Who am I?

A journalist student from Dublin, Ireland. I'm looking to show the world a view through my camera's lens and where I point it. You may even learn something about photography along the way! Weekly blog posts about my adventures.

Friday, 11 December 2015

Dublin Tourism Part 1

I was thinking about starting a little series on the sites of Dublin that the famous red tour bus, that you see driving around the city every day, stops at every 10 minutes. I see it nearly every day because I'm in the city centre most days. So I thought, before the crowds get busy in 2016 I would start with Glasnevin Cemetery.

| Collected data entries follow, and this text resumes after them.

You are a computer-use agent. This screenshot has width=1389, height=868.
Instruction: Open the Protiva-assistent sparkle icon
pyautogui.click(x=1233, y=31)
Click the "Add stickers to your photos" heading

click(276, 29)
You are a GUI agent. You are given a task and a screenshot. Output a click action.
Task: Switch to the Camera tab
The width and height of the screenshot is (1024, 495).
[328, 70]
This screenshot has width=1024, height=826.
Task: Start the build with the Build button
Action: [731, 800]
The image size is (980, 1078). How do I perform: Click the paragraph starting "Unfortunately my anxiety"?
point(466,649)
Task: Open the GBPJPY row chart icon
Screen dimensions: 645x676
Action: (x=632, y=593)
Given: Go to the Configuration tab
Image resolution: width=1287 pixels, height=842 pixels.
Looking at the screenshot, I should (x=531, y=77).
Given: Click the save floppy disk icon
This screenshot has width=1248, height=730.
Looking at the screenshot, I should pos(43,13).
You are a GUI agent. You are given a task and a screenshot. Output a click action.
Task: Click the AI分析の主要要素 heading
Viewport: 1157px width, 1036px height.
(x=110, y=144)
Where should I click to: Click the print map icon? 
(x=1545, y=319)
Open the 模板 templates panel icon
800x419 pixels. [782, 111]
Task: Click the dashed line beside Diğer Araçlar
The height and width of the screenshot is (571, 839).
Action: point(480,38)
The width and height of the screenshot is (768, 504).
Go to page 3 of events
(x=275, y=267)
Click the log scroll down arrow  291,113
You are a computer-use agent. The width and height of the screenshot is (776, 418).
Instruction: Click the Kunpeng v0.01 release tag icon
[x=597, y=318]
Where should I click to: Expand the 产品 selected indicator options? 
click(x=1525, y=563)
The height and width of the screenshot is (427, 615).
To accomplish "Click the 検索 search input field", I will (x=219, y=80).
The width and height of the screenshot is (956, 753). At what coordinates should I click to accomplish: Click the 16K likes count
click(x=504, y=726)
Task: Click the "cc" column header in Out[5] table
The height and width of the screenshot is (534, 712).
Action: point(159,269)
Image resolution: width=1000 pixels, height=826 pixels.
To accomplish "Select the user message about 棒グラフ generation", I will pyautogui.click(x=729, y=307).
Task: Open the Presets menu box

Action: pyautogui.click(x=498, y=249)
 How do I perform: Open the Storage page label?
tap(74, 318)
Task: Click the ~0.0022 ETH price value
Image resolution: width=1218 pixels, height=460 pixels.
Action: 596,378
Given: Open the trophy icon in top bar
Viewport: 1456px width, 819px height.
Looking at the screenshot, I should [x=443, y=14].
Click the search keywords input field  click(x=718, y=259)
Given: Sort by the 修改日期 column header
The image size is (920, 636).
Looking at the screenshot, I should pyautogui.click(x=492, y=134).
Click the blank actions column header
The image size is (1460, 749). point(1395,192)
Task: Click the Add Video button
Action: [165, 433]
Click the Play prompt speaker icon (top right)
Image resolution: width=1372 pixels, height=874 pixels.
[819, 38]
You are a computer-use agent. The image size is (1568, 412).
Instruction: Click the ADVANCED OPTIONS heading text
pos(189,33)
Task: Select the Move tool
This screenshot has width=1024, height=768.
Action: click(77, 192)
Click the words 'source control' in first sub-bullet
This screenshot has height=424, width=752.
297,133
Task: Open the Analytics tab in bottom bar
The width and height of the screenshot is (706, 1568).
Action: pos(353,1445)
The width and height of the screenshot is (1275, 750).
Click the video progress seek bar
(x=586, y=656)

The cemetery opened in 1832 and it is the final resting place of some 1.5 million people. There is a genealogy that can be found on the cemeteries website: http://www.glasnevintrust.ie/genealogy/
While records of all burials date back to February 22nd 1832 and they give all the information including the exact spot of the deceased, there was not always a headstone and so almost three-quarters of those buried in Glasnevin are in unmarked graves.

Glasnevin Cemetery, Finglas.

One of Dublin's most popular tourist attraction, I had actually never been there before today! However I have been past it outside it before, loads of times. The sheer size of it just from the outside always made me wonder just what was going on. The history behind the walls is astounding!

This short clip I got from the Glasnevin Cemetery YoutTube page goes into a little bit of the history of Patrick Pearse. The Cemetery has loads of tours you can do to find out more about who is buried there and why they're buried there. The YouTube page for the cemetery can be found here: https://www.youtube.com/channel/UCo17SEQ0MxmNdSLscSANTDQ

One of the biggest attractions of the Cemetery is the grave of Michael Collins.

Michael Collins grave, Glasnevin Cemetery. 
The man who fought in the Easter Rising in 1916 is buried right here! This is his actual grave! thousands of people come to see the grave stone and pay their respects. The reason the cemetery will be so popular next year will be because it will be the 100th anniversary of the rising. This I'm sure, will bring even more tourists to come and see the grave and the rest of the cemetery too. 

I brought my camera today and had a look around before I did any shooting to get a feel for the place. The size of it was amazing. I tried walking to the other side of the cemetery which was great and I just kept thinking to myself about all the headstones and how beautiful they are the the detail that went into some of them was really unbelievable. 

Grave in Glasnevin Cemetery.
See what I mean! Some of the graves are just amazing. 

The first and last thing that caught my eye in the cemetery, and really it can be seen over the whole place is the O'Connell Tower which is situated just inside the entrance. 

O'Connell Tower, Glasnevin Cemetery
O'Connell Tower, Glasnevin Cemetery

The tower can be climbed on tours. The 168 foot climb can be made to a viewing spot by between six to eight people at a given time. Restored in 2013 from a bombing in 1971, it is now open to the public. Originally opened somewhere between 1855 and 1869, the tower was built to commemorate the death of Daniel O'Connell who established the cemetery in 1832. 

Watch-tower, Glasnevin Cemetery 
Watch-tower plaque, Glasnevin Cemetery 

In each of the four corners of the cemetery are a watch-tower made to watch over the cemetery for body-snatchers. In an era of grave robbers to take the bodies and use them in medical schools to show students and discover more about how the human body is made up, the watch-towers were erected to protect the graves in the cemetery.

Church Chapel, Glasnevin Cemetery

The chapel, also just inside the entrance of the cemetery is beautiful. I couldn't get inside it to have a look around as there was a funereal on. This got me thinking though, imagine how many funereal services that little chapel has had and who has been through its doors. 

The history of the Glasnevin Cemetery is amazing and I strongly recommend paying it a visit if you're on the tour buses! I want to go back and do some of the wide range of tours they have and visit the museum.